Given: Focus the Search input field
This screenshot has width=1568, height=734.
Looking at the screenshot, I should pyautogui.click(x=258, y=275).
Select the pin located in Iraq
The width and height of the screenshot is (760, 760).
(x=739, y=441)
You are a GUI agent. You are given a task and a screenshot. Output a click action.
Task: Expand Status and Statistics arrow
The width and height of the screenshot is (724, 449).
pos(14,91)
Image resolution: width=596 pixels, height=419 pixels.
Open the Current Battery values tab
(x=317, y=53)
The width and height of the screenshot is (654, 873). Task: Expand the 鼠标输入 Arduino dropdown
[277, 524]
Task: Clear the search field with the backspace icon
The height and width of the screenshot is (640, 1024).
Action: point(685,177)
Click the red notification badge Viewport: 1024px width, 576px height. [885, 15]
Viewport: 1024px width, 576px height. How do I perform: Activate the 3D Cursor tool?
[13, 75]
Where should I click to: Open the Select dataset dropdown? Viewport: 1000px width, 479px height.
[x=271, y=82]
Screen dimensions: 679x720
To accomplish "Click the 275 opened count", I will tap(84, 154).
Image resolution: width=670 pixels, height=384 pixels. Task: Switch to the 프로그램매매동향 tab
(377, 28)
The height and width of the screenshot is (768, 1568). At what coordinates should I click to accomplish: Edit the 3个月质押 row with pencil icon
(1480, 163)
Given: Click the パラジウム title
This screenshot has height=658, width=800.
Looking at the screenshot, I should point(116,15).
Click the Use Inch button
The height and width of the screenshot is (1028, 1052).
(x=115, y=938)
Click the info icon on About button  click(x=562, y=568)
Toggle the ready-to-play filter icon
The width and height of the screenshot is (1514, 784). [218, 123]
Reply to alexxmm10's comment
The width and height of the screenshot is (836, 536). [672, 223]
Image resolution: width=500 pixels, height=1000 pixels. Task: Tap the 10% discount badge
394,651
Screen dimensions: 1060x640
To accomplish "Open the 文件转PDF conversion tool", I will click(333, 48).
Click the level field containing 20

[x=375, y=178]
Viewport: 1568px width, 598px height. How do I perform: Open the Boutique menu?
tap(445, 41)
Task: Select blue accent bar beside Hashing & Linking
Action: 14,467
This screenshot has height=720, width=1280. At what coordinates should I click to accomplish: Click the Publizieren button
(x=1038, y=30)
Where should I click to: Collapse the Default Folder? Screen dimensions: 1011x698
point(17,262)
+++
§ ASSIGNMENT
Go to the line in the material above that contains "You are a GUI" and copy exactly from there through the line that contains "Task: Clear the", stopping after it.

§ RESULT OF THIS EXERCISE
You are a GUI agent. You are given a task and a screenshot. Output a click action.
Task: Expand Status and Statistics arrow
The width and height of the screenshot is (724, 449).
pos(14,91)
Image resolution: width=596 pixels, height=419 pixels.
Open the Current Battery values tab
(x=317, y=53)
The width and height of the screenshot is (654, 873). Task: Expand the 鼠标输入 Arduino dropdown
[277, 524]
Task: Clear the search field with the backspace icon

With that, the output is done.